Set task: Report every line in the listing below that contains the word "what". Matches must have the same case.

BEGIN Data

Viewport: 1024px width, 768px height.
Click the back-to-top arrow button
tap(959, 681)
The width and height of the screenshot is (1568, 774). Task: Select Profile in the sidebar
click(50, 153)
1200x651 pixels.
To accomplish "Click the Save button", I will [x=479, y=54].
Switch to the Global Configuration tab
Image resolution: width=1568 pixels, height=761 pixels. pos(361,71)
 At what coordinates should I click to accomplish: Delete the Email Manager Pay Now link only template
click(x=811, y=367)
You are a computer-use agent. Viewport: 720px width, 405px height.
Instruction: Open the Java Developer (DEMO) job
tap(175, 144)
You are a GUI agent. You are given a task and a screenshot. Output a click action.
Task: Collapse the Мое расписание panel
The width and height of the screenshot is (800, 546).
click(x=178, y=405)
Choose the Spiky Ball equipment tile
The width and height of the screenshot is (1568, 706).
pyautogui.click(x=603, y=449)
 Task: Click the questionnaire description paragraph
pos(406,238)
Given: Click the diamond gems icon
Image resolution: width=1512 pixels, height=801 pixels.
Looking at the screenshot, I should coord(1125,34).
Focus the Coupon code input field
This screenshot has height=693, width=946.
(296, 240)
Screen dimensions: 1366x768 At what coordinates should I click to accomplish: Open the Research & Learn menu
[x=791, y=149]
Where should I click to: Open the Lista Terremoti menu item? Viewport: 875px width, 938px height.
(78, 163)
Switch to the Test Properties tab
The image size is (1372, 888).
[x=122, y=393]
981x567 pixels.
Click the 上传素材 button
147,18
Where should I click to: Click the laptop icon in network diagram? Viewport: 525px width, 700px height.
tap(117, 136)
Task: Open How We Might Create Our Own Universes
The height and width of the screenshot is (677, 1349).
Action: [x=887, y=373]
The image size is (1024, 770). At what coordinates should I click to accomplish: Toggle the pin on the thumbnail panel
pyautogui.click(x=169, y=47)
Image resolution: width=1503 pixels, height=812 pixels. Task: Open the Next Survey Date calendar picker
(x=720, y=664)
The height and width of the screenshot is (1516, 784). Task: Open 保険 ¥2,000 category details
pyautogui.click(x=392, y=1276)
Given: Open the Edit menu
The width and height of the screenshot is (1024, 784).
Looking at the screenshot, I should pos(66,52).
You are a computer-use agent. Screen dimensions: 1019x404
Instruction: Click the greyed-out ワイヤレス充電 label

END Data

Final result:
 At what coordinates should I click to accomplish: Delete the Email Manager Pay Now link only template
Screen dimensions: 1366x768 At what coordinates should I click to accomplish: Open the Research & Learn menu
The image size is (1024, 770). At what coordinates should I click to accomplish: Toggle the pin on the thumbnail panel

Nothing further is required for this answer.